Having dismissed plaintiffs’ emotional distress causes of action, the latter rationale cannot justify the inclusion of statements that otherwise have no bearing on a cause of action for a single instance of assault. While plaintiffs may be correct that the incident that they contend took place on July 7, 2002 arose from the larger context of hostility between them and the governing leadership of the Oneida Indian Nation and defendant, in particular, such facts neither augment nor diminish claims regarding that incident. They are simply not relevant to determining whether defendant committed the torts of assault or willful misconduct (the only two causes of action which survive defendant’s motion) and what damages, if any, plaintiffs suffered as a result. The irrelevant statements should be stricken from the complaint.
Accordingly, based upon the foregoing, defendant’s motion to dismiss the complaint is granted in part and denied in part. The second, fourth and fifth causes of action for intentional infliction of emotional distress, negligence and negligent infliction of emotional distress are dismissed for failure to state a cause of action. Furthermore, defendant’s motion to strike certain statements from the complaint as particularized in his moving papers is granted.
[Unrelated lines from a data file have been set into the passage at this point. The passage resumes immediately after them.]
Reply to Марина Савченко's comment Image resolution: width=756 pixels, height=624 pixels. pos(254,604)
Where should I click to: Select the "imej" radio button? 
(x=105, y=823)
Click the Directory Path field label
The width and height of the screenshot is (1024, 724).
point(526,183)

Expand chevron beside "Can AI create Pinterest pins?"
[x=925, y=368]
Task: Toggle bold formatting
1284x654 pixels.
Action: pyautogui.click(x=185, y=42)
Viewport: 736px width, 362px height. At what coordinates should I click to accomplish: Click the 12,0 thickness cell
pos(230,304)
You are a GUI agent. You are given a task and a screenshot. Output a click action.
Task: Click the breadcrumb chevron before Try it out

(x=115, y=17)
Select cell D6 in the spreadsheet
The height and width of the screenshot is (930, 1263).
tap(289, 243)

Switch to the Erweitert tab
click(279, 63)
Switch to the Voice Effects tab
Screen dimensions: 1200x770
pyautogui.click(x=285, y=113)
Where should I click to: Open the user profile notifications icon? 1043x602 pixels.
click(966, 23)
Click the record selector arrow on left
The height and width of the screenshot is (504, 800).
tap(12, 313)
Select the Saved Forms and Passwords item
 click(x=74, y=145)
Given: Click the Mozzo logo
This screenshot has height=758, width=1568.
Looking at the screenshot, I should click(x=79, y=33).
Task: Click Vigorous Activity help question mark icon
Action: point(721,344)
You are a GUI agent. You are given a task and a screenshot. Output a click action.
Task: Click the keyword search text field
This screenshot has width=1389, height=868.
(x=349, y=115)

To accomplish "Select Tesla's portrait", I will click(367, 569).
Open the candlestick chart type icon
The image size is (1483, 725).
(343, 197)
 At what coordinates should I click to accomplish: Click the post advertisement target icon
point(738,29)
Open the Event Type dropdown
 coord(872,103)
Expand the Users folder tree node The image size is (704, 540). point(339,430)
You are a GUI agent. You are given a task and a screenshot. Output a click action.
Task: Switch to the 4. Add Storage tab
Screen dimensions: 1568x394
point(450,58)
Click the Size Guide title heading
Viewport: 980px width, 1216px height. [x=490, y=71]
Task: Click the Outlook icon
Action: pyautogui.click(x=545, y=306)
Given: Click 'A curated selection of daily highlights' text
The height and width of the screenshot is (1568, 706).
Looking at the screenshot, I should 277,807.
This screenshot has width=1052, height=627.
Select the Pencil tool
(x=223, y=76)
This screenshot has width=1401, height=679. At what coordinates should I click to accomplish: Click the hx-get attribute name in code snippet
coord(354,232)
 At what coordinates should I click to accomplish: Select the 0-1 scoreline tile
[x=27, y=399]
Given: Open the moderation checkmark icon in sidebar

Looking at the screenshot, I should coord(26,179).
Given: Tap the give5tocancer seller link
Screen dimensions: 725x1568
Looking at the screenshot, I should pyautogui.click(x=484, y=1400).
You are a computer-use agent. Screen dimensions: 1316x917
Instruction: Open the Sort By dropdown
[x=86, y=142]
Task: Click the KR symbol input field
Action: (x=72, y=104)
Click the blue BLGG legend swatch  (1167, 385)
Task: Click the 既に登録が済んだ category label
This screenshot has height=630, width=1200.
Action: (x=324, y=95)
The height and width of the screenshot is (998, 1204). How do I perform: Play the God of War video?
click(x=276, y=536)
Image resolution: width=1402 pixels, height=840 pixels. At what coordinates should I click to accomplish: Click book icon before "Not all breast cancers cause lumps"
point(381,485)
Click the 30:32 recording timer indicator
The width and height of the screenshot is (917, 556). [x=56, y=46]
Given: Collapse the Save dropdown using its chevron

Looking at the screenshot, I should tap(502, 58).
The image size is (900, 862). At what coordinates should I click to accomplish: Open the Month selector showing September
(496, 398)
The actual date upon which the criminal action is considered “terminated” should, by statutory definition, be the date the charges were dismissed in Oneida City Court. Because the criminal file was sealed, neither party presented evidence of the exact date of dismissal, but given the foregoing analysis, dismissal could not have properly occurred before March 4, 2004. While it is further arguable that the criminal action did not terminate until the time for filing a notice of appeal from the Appellate Division’s memorandum and order expired, such a question need not be answered to determine the present motion.